Caso não haja acordo até o dia 25, as tratativas serão suspensas. "Vamos ter que resolver isso na próxima semana, não há alternativa, porque, se alongar demais, não justifica fazer acordo, é melhor esperar a decisão judicial. Alongar demais vai transformar o acordo em um acordo ruim", pontua o secretário. Mas as expectativas são positivas e, segundo ele, há "chance real" de se chegar a um acerto. "O definitivo é o valor, mas o mais difícil em um acordo como esse é a discussão de texto, e isso a gente acaba hoje (quinta-feira) depois de mais de 80 horas de audiência", destaca.
De acordo com Simões, o texto do acordo prevê cronogramas, velocidade e fiscalização para a aplicação dos recursos, tanto por parte da Vale quanto pelo próprio governo. Mais da metade do dinheiro será investido nos mais de 20 municípios diretamente atingidos pelo rompimento da barragem, em obras ambientais, de reconstrução e saneamento, por exemplo. Algumas ações são mais amplas e abrangem projetos de infraestrutura de escolas, hospitais e mobilidade em outras partes do Estado, que perdeu em arrecadação por causa da tragédia.
"Nenhum dinheiro vem desse acordo para o caixa do Estado. Minas é um Estado quebrado, a gente não tem dinheiro para pagar salário, 13º, fornecedor, o dinheiro ia sumir dentro do Estado. Se houver acordo, ele vai começar a ser cumprido imediatamente, e os resultados vão ser percebidos imediatamente. Vai ter entrega de dinheiro imediata para algumas atividades", explica o secretário. As ações serão fiscalizadas por Ministério Público e Defensoria Pública.
O que diz a Vale
A Vale informou que "permanece empenhada em reparar integralmente os atingidos e as comunidades impactadas". Segundo a mineradora, as negociações "seguem avançando" no Centro Judiciário de Solução de Conflitos e Cidadania e ainda não há definição de valores.
Para a empresa, a indenização individual aos atingidos "é a medida mais adequada para a reparação integral". Até o momento, mais de R$ 2 bilhões foram pagos em indenizações individuais a mais de 8.700 pessoas. Ainda conforme a Vale, o auxílio emergencial está sendo concedido a mais de 100 mil pessoas.

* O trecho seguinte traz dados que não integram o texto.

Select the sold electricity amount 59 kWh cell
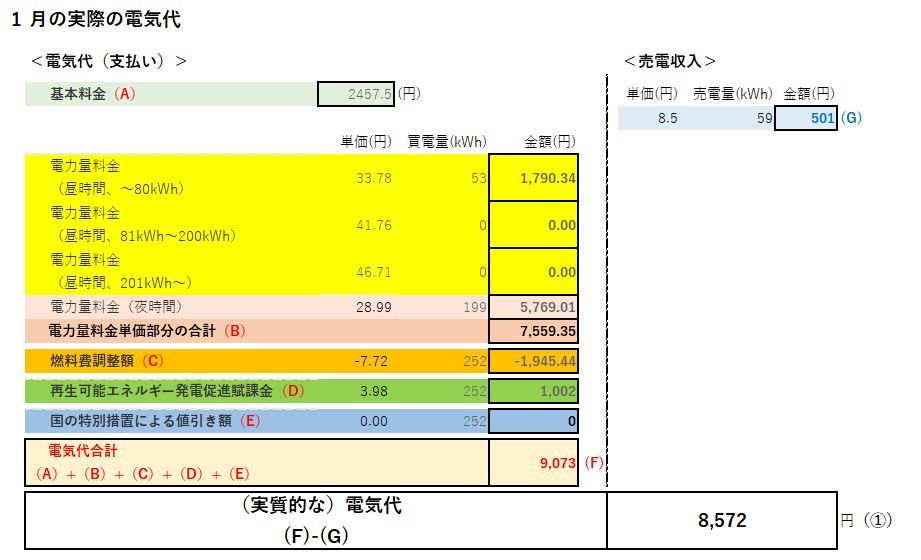Viewport: 921px width, 560px height. click(x=737, y=118)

Atingidos criticam falta de participação no processo
O processo de discussão e elaboração do acordo vem sendo criticado pelos atingidos por não incluí-los nas reuniões e negociações realizadas entre Estado, Vale e instituições jurídicas.
"O debate que tem sido feito não é uma posição contrária à realização de um acordo, mas, sim, a realização de um acordo sem a participação dos atingidos, o que abre brecha para outras violações de direitos. O processo do rompimento da barragem não é só quando a lama passa, os danos continuam acontecendo diariamente. Sem que os atingidos sejam ouvidos, não tem como garantir que o acordo esteja levando em conta as reais demandas da população que sofre todos os dias", afirma Ísis Táboas, coordenadora geral do projeto de Brumadinho da Associação Estadual de Defesa Ambiental e Social (Aedas), assessoria técnica eleita pelos atingidos.

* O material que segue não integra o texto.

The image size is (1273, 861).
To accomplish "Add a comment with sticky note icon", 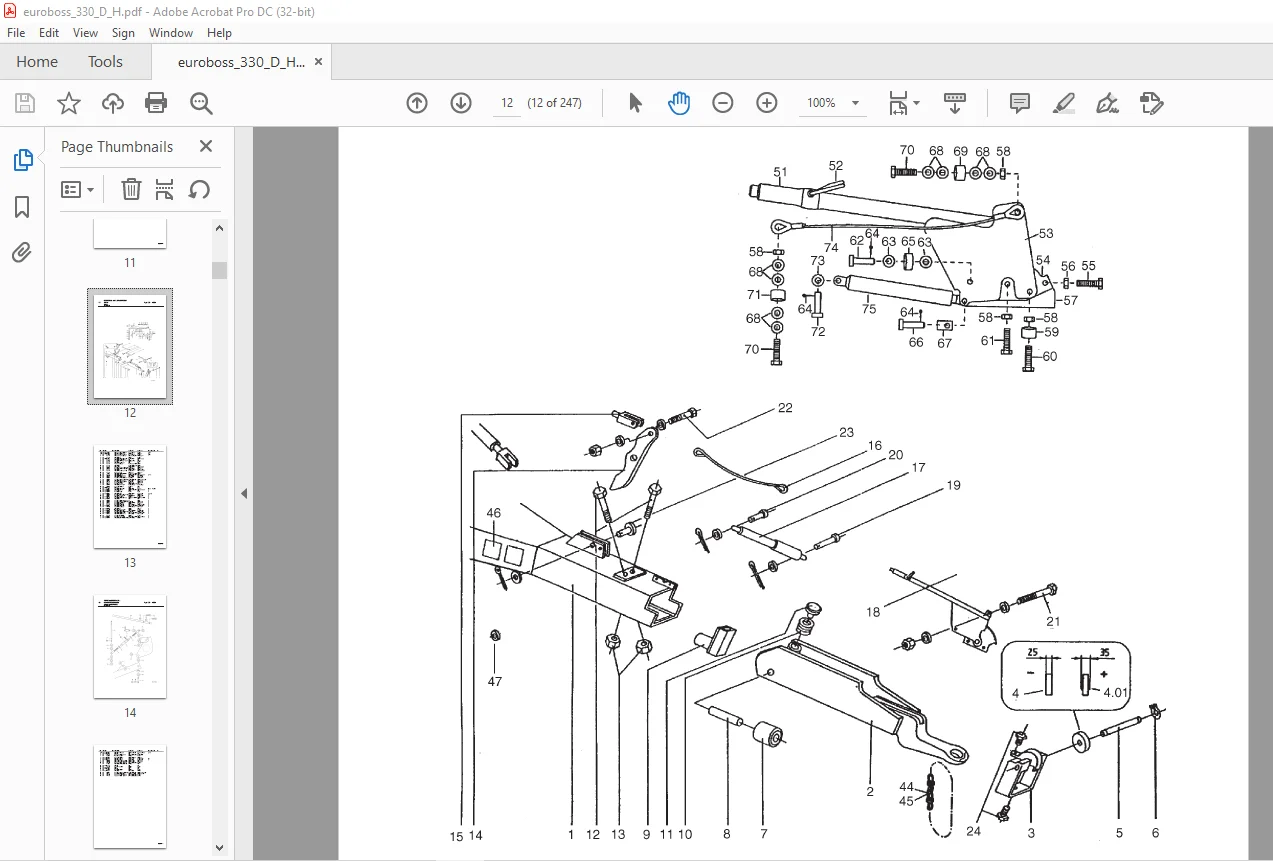I will (1020, 103).
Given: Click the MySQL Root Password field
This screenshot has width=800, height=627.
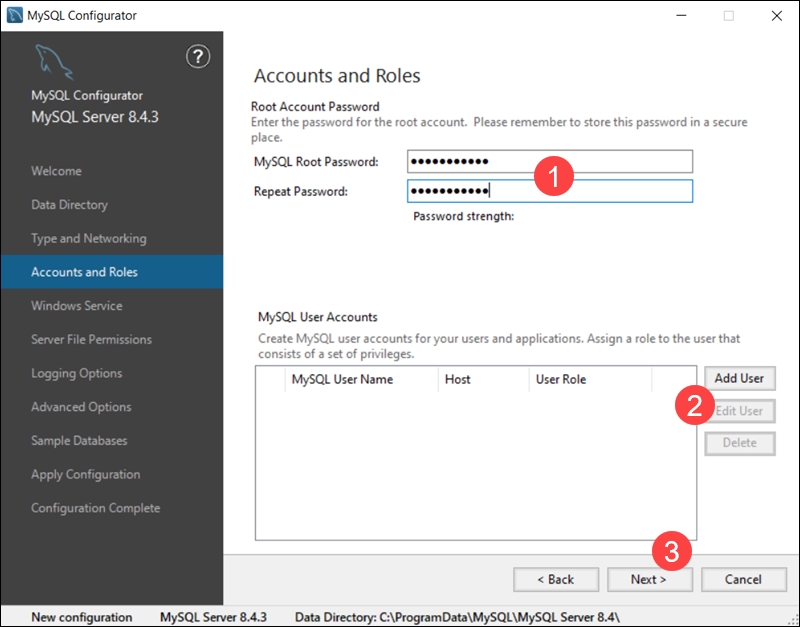Looking at the screenshot, I should (550, 161).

Segundo o secretário-geral do governo, Mateus Simões, o processo considera perdas coletivas, enquanto os direitos individuais dos atingidos são discutidos em outras ações. "Os atingidos são representados pela Defensoria Pública e o Ministério Público. Há uma interlocução constante das associações e das comunidades atingidas com esses agentes que foram, desde o início, quem atuou nos processos em favor das vítimas", afirma Simões. O acordo não interfere no pagamento dos auxílios emergenciais e das indenizações individuais.